Building in the local community

Our basic responsibility focuses on support for the children’s refuge that we founded around 30 years ago. But from time to time Project Peru undertakes other practical, desperately needed initiatives in the vast, sandy shanty towns that extend over the bare, dry foothills of the Andes that loom over the area where the refuge is located.

We build simple wooden houses on stable bases and with sound roofs to replace broken down shelters that already exist, for individuals or families in particular need. And we are regularly in touch with local groups (mainly of women) who organise community activities and Comedores (shared dining rooms) and Ollas Comunes* (shared ‘cooking pots’) where for a minimum charge people in the greatest need can share a meal … in the latter case* adding any foodstuffs they have to the shared cooking pot.

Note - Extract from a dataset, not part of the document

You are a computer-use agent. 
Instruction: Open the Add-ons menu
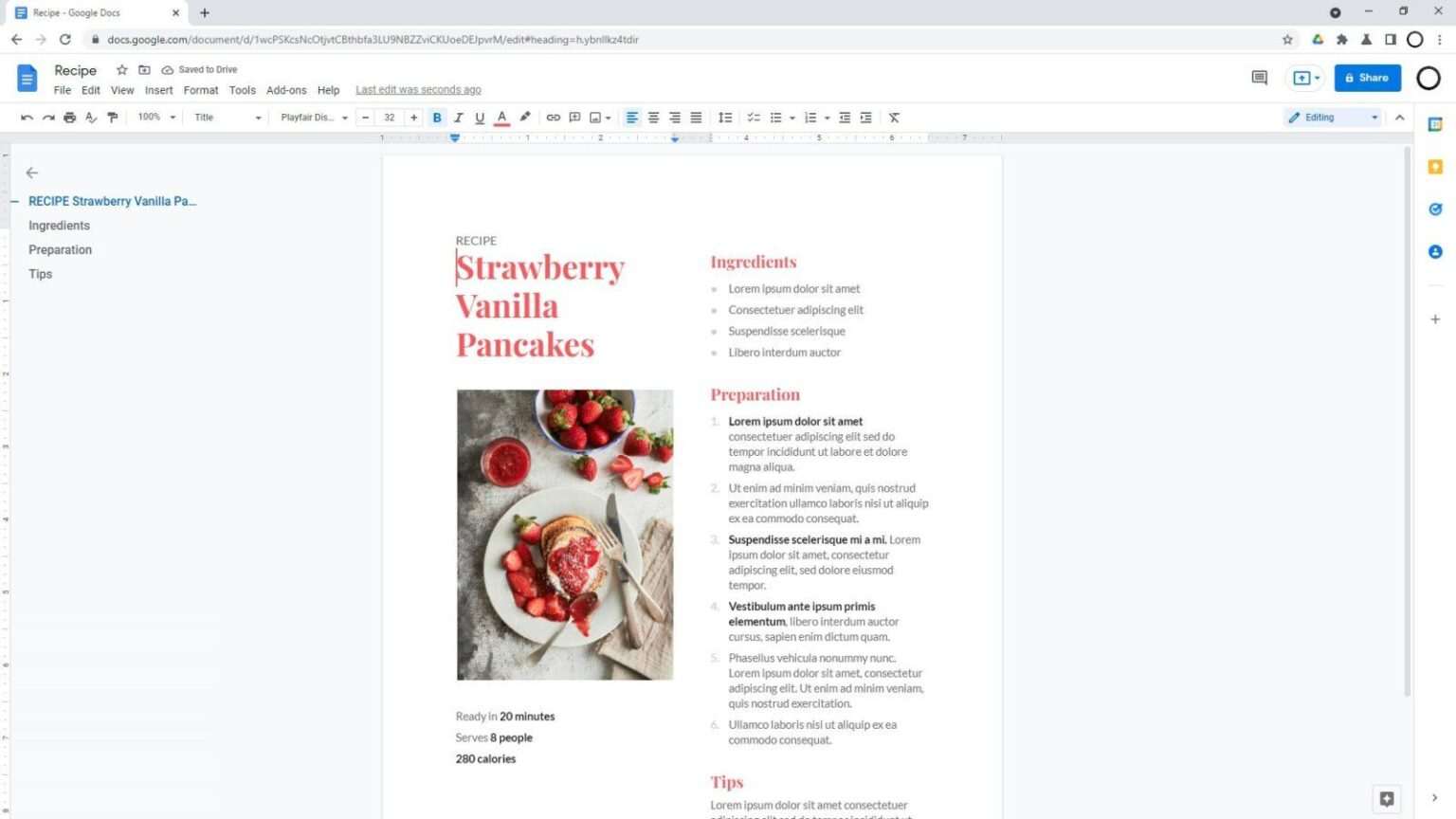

This is the situation and terrain we are dealing with:

In June 2025 we arranged to move the occupants of two houses and a comedor out to temporary accommodation with neighbours, laid the concrete floors in advance of the arrival of the group of volunteers so that they could then advance with the walls and the roofs. 

This year the Amoria Bond group of ten volunteers from UK, Germany, USA and New Zealand funded and built two houses and one soup kitchen, and are promising more in future. This time it involved working with two ‘maestros’ who we employed to prepare the bases and supervise the work; then the volunteers carted the materials up the hill, ready to assemble the walls and roof. The images below show the volunteers on their way up the hill and working hard to complete the houses and the soup kitchen … while enjoying every moment. 

The construction phase followed.

The building work had to be completed in just four and a half days as the volunteers only had a short time in Peru. 

They had started with a social day out with the children from the refuge and went up the Canta valley visiting Santa Rosa de Quives, the birth place of Santa Rosa de Lima.

We need your ongoing support and encouragement to make such initiatives possible.  On this occasion our thanks go to Amoria Bond from Manchester and their volunteers.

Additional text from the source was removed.